Ayer cumplió 30 años el PRD, producto de una revuelta cívica que se propuso llevar a cabo la revolución democrática implícita en la propuesta de desmontar el sistema autoritario, para instaurar un sistema democrático en el país, viejo anhelo mexicano inalcanzado.

Eran los tiempos difíciles de la usurpación de Carlos Salinas, de una violencia que costó cientos de muertos en buena parte del país. El PRD usufructuó el registro electoral conquistado por la antigua izquierda y en especial la de origen comunista, un acto de verdadera generosidad que luego pasa inadvertido. 

Sus líderes principales terminaron fuera del partido, como son los casos de Cuauhtémoc Cárdenas, Porfirio Muñoz Ledo y el mismísimo Andrés Manuel López Obrador. Cada uno con sus propias razones y sus propias voluntades. 

Sostengo que en su momento López Obrador no estuvo a la altura de dar el gran viraje que ese partido necesitó para ser el artífice concluyente de la transición, optó por un movimiento y eso habla de otra senda.

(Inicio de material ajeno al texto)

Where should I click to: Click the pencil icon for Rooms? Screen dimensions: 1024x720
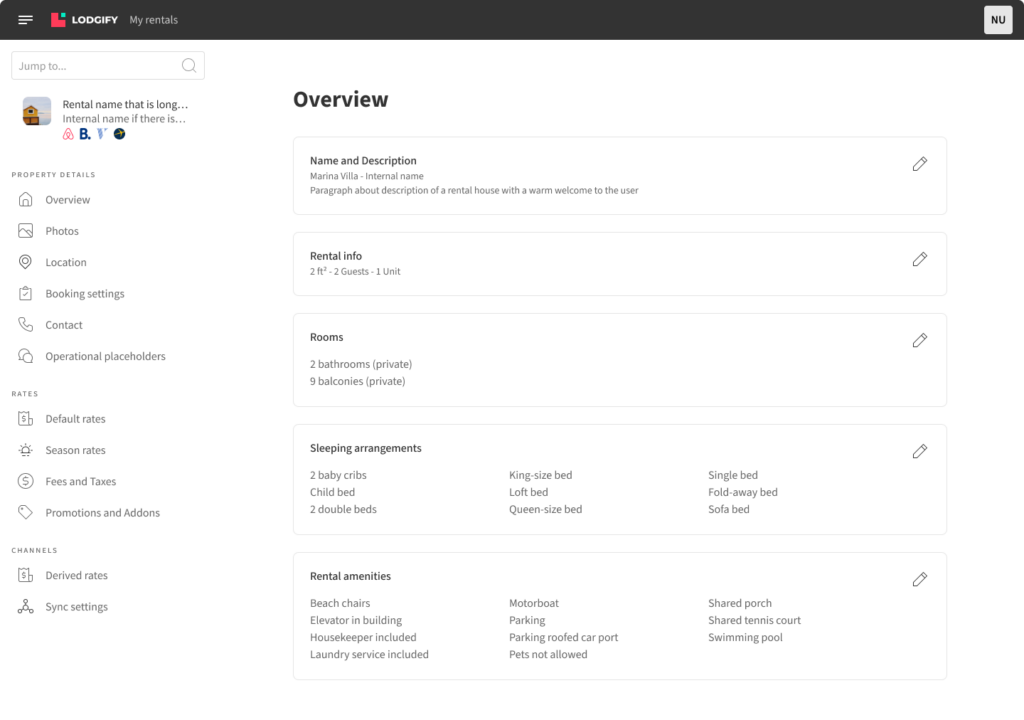coord(920,340)
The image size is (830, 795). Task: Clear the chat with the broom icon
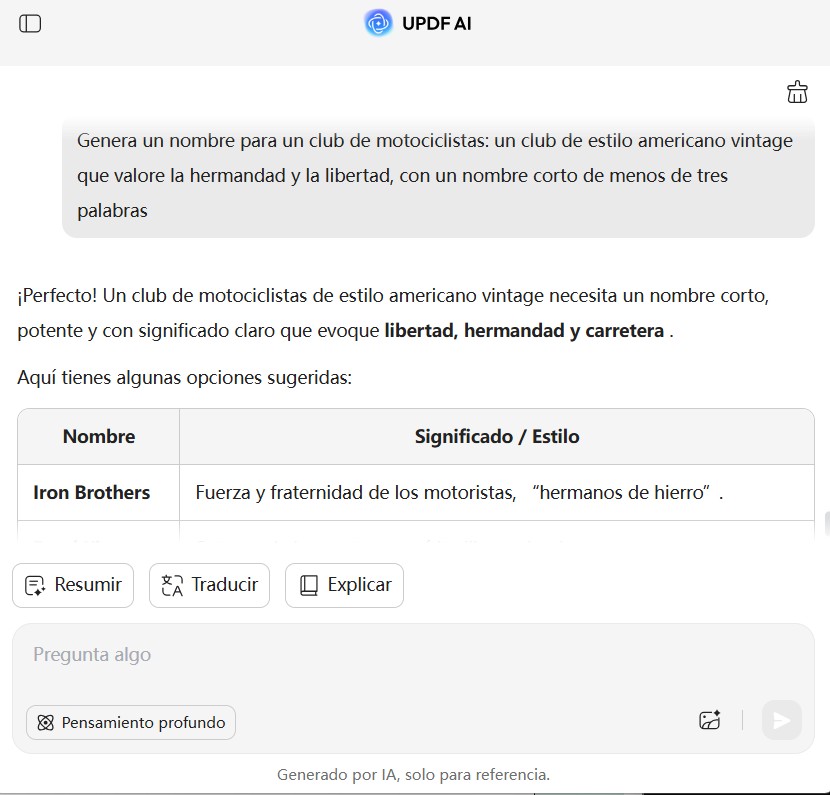797,92
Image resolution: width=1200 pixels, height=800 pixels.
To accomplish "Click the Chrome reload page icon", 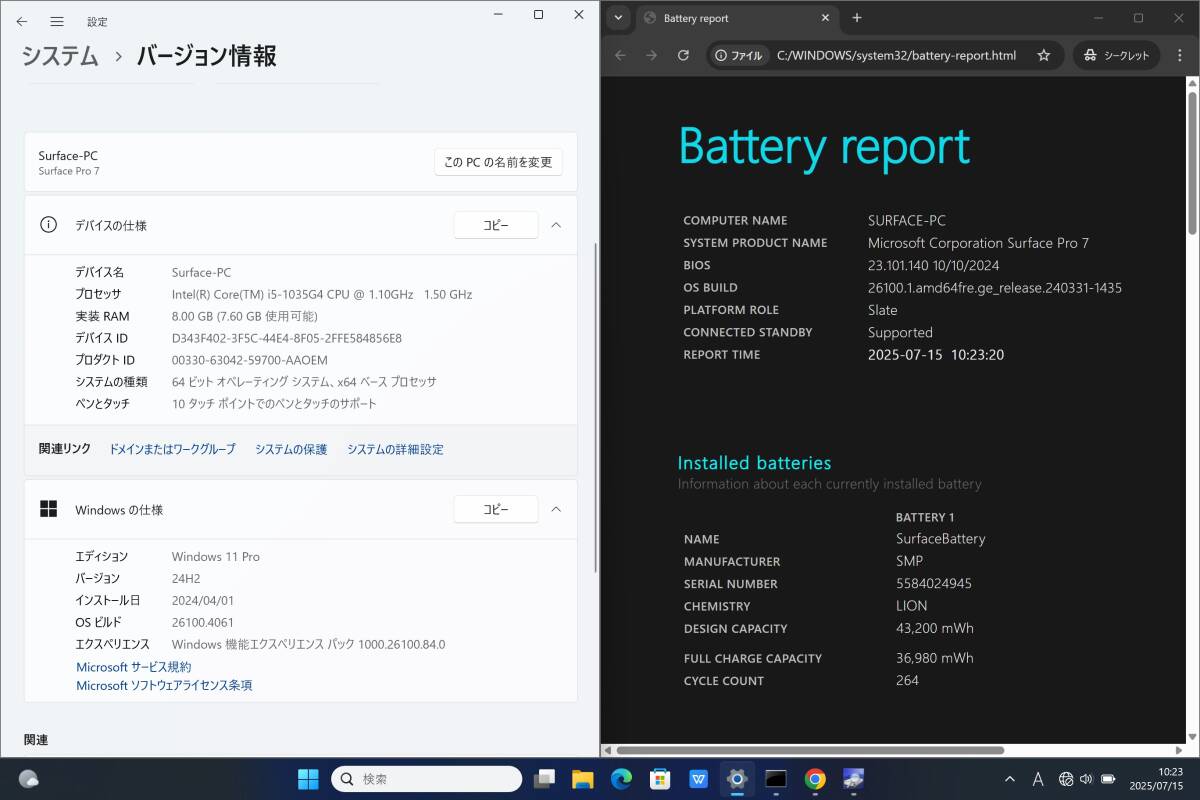I will click(683, 56).
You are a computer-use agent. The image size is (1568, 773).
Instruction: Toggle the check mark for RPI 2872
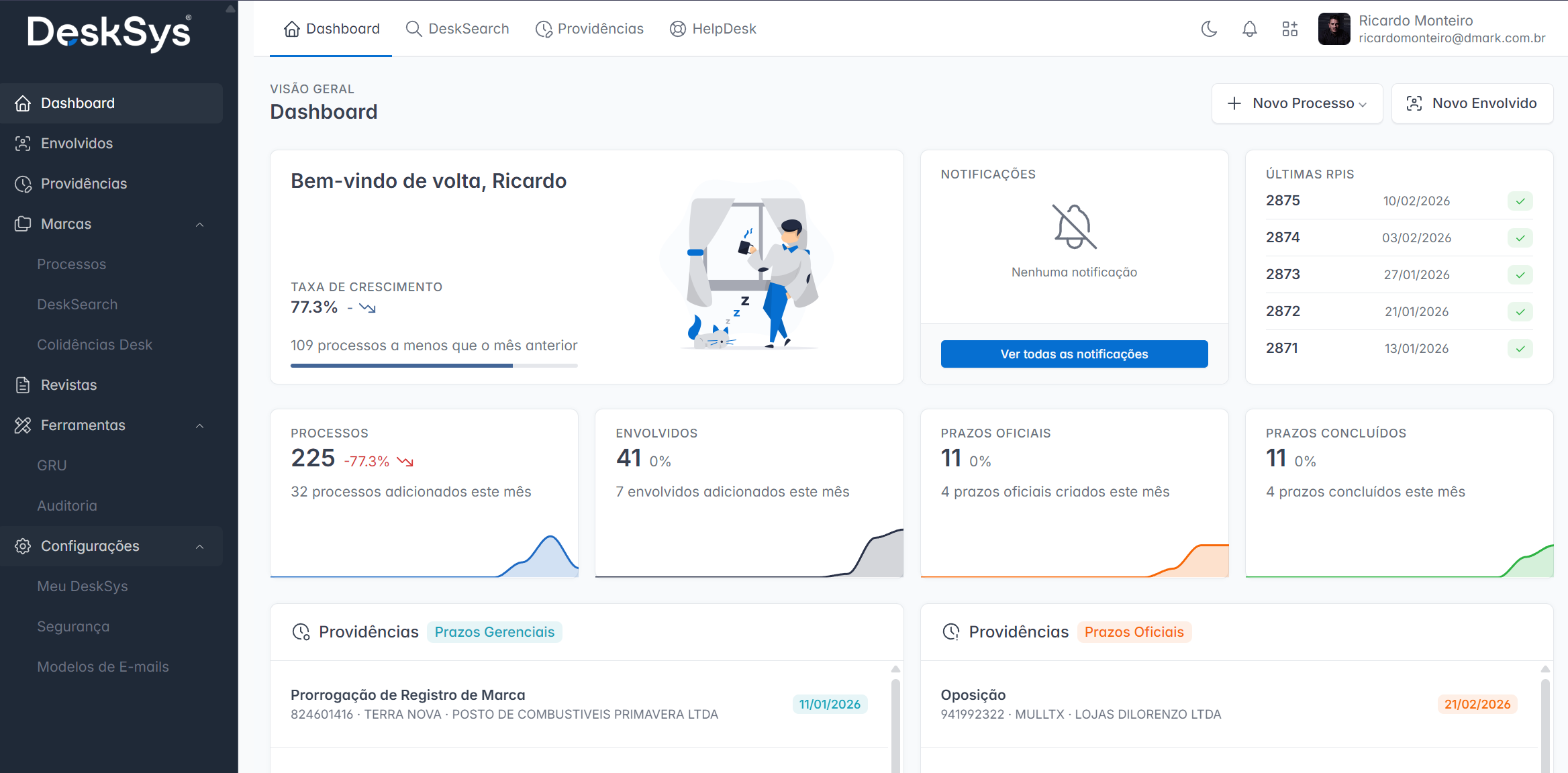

Pienso que durante su presidencia partidaria se trazó el dilema “después de mí, el diluvio”, y se prohijó este último, cuando lo correcto hubiera sido desterrar de las filas del viejo PRD gran parte de los vicios que se toleraron y que, con lenidad extrema, dieron al traste con el único partido que hasta ahora se ha propuesto un proyecto democrático acabado.

Hoy el PRD está muerto y de él ni siquiera se puede decir que descansa en paz.